━━━ Document passage

Andy Strenk

Personal information
- Full name: Andrew Edward Strenk
- Nickname: "Andy"
- National team: United States
- Born: July 7, 1949 (age 77) Philadelphia, Pennsylvania, U.S.
- Height: 6 ft 2 in (1.88 m)
- Weight: 165 lb (75 kg)

Sport
- Sport: Swimming
- Strokes: Freestyle
- Club: Los Angeles Athletic Club
- College team: University of Southern California

Medal record
Men's swimming
Representing the United States
Pan American Games
| Bronze medal – third place | 1967 Winnipeg | 1500 m freestyle |
Universiade
| Gold medal – first place | 1970 Turin | 400 m freestyle |
| Gold medal – first place | 1970 Turin | 1500 m freestyle |
| Gold medal – first place | 1970 Turin | 4x200 m freestyle |
| Silver medal – second place | 1967 Tokyo | 1500 m freestyle |

= Andy Strenk =

American swimmer (born 1949)

Andrew Edward Strenk (born July 7, 1949) is an American former competition swimmer and Pan American Games medalist.

==Sporting Achievements==

Strenk represented the United States at the 1968 Summer Olympics in Mexico City. He swam for the gold medal-winning U.S. team in the preliminary heats of the men's 4×200-meter freestyle relay. He did not receive a medal, however; under the 1968 international swimming rules, only those relay swimmers who swam in the event final were eligible to receive a medal.

Prior to the 1968 Olympics, Strenk was a member of the U.S. national team assembled for the 1967 Pan American Games in Winnipeg, Canada, where he won a bronze medal in the men's 1,500-meter freestyle with a time of 17:03.43. After the Olympic Games, he was a gold medalist in the men's 400-meter freestyle, 1,500-meter freestyle, and 4×200-meter freestyle relay at the 1970 World University Games held in Turin, Italy. He was also a member of the 1971 Pan American Games team that competed in Cali, Colombia in 1971. Strenk attended the University of Southern California, where he swam for the USC Trojans swimming and diving team and was a three-year All American.

━━━━━━
━━━ Available records

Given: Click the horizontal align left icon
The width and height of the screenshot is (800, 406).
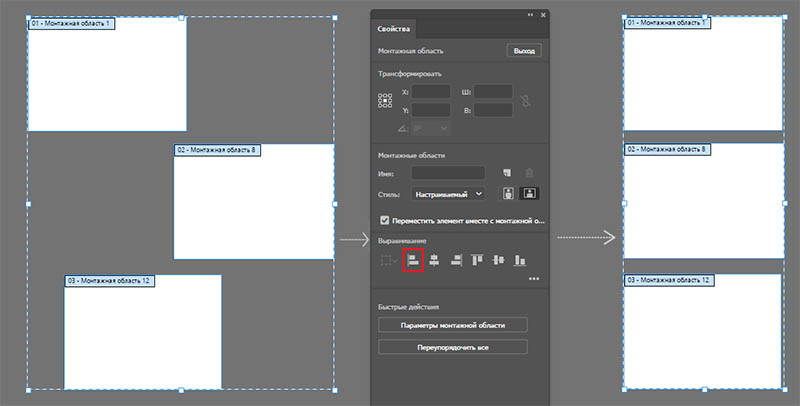Looking at the screenshot, I should point(414,260).
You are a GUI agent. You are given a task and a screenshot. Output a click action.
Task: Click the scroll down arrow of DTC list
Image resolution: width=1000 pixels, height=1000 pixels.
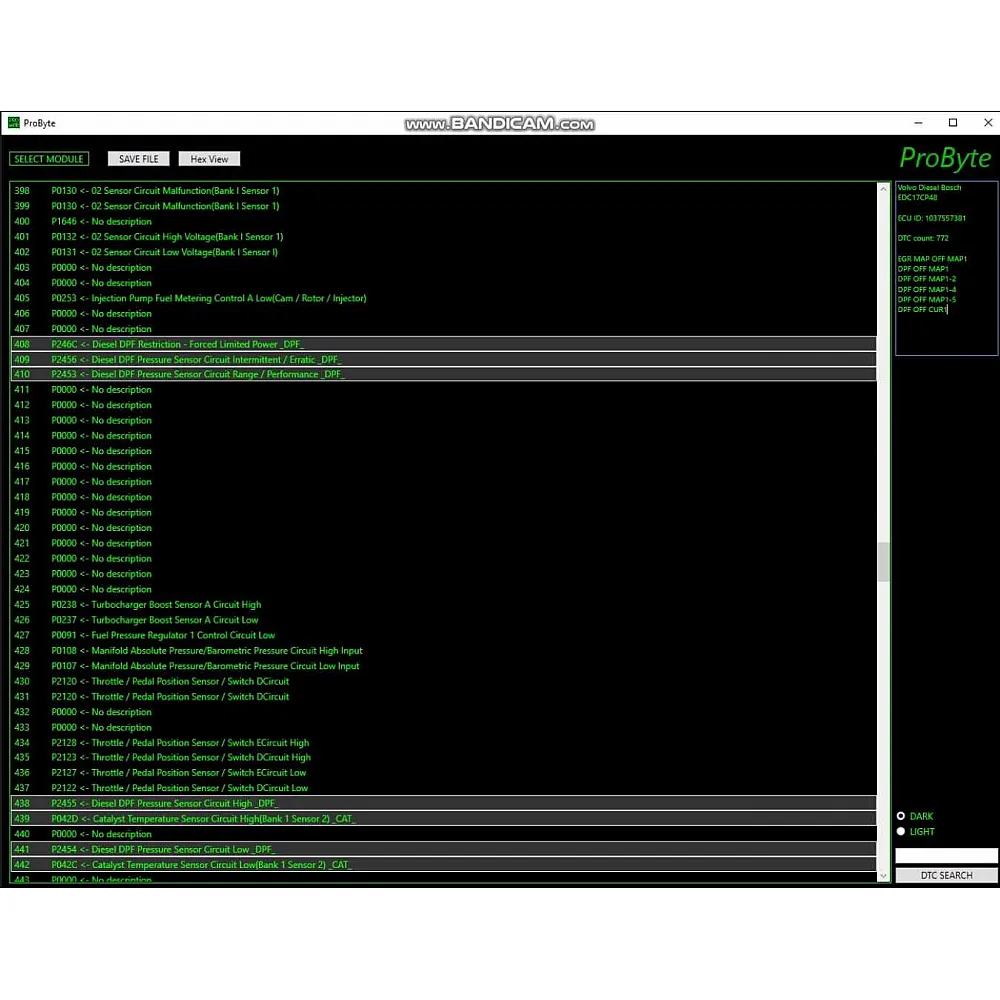click(883, 876)

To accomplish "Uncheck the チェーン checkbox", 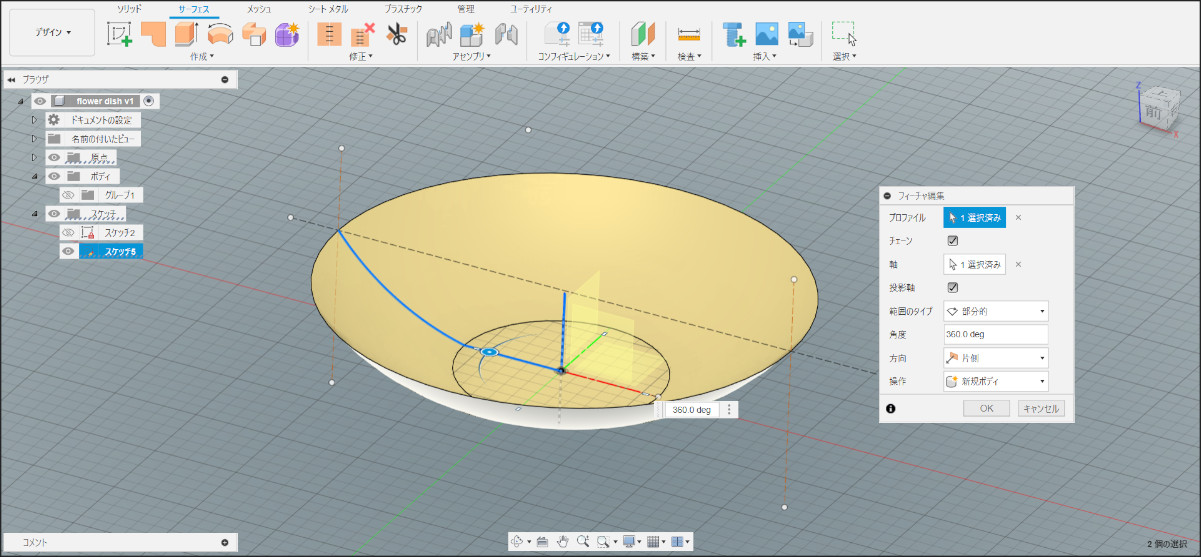I will click(x=953, y=241).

━━━━━━

* Given exercise 1
In the Andy Strenk profile, what time did he swim to win bronze in the 1,500-meter freestyle at the 1967 Pan American Games?
* Given exercise 2
Print the records word for word, starting at the very beginning of the records and ending at the line that contains "click(883, 876)", with both ends included. Leave out the pictures.

* Task solution 1
17:03.43

* Task solution 2
Given: Click the horizontal align left icon
The width and height of the screenshot is (800, 406).
Looking at the screenshot, I should point(414,260).
You are a GUI agent. You are given a task and a screenshot. Output a click action.
Task: Click the scroll down arrow of DTC list
Image resolution: width=1000 pixels, height=1000 pixels.
click(883, 876)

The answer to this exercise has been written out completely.